A jovem abriu os olhos com os pensamentos a todo vapor, um plano se formou em sua mente. Tentou se lembrar onde ficava a torre, mas não sabia. Ela se levantou com facilidade, o corpo já havia se recuperado. Sem fazer nenhum barulho, caminhou lentamente até o lago e sentiu a energia emitida.
Ela avistou uma pequena faca prateada na beirada. Tinha o mesmo símbolo de cobra dos homens que a atacaram. Mayd pegou a faca e voltou a se deitar no mesmo lugar escondendo o objeto. Fingiu tossir e chamou a atenção do homem que foi em direção a ela.
— Você está bem? — ele a analisou. — Parece melhor.
— Estou com fome.
O rapaz procurou e retirou um pedaço de pão da sua bolsa e entregou a mulher, que devorou em pouco tempo. Ele a ajudou a se levantar e ela caminhou pelo quarto até a janela, observando os raios cortarem o céu chuvoso.
— O que aconteceu com você? — o homem perguntou.
Mayd não respondeu, apenas o encarou com seus olhos cheios de água.
— O que aconteceu com você? — Kad repetiu
— Me atacaram! — ela respondeu com os dentes cerrados. — Destruiram minha casa! Estragaram o dia mais importante da minha vida!
— Eu sinto muito— ele respondeu. — Atacaram minha aldeia também.
Ela apenas o ignorou e continuou:
— Eu tentei correr, mas não fui rápida o suficiente. Conseguiram me pegar. Eu não consegui me defender. — ela contou, depois se afastou do rapaz — Preciso sair daqui! Eles vão voltar a qualquer momento!
— Posso te ajudar a sair pela janela, mas acho que você está muito fraca para descer pela parede.
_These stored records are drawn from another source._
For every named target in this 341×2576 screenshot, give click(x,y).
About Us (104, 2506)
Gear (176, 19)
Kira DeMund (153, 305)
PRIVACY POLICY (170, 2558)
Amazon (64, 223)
— Mesmo que eu estivesse bem, é impossível sair pela janela.
— Como você sabe disso?
— Como? — ela pensou em algo. — Minha mãe sempre me contava de uma torre no meio de uma floresta onde você consegue entrar, mas não consegue sair sem permissão.
— Não é verdade.
— Tente sair daqui. Tente ir embora pela janela. Você não vai conseguir.
Kad não acreditou. Foi até a janela e tentou jogar o corpo para fora, mas não conseguiu sair, tentou várias vezes e fracassou. Tentou até começar a doer o corpo e a mente como se um raio percoresse seu corpo. Por fim, ele caiu no chão em frente a janela.
— Eu avisei — ela debochou e deu um sorriso maléfico.
A jovem começou a pegar as velas acesas do quarto e as organizando em um círculo. Aproveitou que o homem não a observava e usou a faca para fazer um pequeno corte no braço. Usou o sangue que escorria do machucado para traçar símbolos no meio do círculo e esperou.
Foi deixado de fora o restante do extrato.